### What the exercise asks
Only an exact repetition of the lines from the one that holds "Immobilien in der Steiermark, (536, 1045)" to the end of the records is wanted.

BEGIN Data for this exercise

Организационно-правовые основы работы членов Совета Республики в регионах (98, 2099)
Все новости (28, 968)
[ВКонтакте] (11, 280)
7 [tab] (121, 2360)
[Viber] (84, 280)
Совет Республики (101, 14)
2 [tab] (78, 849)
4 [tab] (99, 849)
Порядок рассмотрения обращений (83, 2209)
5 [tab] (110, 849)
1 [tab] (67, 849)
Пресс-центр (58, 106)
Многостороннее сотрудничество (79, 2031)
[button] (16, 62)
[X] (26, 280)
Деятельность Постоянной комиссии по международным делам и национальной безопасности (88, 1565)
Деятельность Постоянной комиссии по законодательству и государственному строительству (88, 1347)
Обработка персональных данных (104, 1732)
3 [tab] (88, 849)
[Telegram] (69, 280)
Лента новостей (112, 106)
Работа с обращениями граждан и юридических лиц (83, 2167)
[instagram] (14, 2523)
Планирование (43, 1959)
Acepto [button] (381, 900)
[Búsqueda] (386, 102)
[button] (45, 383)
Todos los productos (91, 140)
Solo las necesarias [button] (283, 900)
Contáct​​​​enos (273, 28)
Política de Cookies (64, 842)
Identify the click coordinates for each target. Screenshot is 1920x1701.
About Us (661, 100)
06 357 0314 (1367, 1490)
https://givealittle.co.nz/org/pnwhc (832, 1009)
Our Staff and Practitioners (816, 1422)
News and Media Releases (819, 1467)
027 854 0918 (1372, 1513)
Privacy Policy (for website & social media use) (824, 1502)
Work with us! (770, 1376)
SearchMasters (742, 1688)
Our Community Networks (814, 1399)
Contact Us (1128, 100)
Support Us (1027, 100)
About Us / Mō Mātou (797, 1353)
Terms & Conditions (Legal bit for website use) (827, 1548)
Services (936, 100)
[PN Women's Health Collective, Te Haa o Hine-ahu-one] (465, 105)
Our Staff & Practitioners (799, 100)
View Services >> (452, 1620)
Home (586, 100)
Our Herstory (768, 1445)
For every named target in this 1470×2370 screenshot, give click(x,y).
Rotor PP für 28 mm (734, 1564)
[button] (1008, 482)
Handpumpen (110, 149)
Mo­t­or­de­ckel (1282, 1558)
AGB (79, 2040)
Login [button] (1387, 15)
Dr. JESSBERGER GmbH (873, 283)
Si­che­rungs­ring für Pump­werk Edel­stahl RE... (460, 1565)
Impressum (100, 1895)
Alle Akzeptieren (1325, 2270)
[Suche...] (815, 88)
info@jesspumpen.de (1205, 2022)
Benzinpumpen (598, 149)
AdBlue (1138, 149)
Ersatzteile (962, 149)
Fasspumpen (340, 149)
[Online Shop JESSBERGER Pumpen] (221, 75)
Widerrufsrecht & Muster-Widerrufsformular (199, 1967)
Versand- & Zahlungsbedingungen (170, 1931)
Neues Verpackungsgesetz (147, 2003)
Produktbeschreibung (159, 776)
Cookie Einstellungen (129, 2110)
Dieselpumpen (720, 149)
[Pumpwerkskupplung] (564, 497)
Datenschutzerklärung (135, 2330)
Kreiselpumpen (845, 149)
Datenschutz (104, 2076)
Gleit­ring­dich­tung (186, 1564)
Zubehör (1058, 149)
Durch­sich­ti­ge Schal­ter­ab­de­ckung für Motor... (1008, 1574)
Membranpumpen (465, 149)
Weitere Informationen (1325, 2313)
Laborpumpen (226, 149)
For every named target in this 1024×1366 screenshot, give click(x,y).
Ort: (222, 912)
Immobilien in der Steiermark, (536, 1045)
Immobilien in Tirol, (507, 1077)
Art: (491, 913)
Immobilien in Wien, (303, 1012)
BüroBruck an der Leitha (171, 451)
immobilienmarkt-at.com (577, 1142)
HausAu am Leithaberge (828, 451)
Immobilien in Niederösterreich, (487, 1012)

END Data for this exercise

### Result of this task
Immobilien in der Steiermark, (536, 1045)
Immobilien in Tirol, (507, 1077)
Art: (491, 913)
Immobilien in Wien, (303, 1012)
BüroBruck an der Leitha (171, 451)
immobilienmarkt-at.com (577, 1142)
HausAu am Leithaberge (828, 451)
Immobilien in Niederösterreich, (487, 1012)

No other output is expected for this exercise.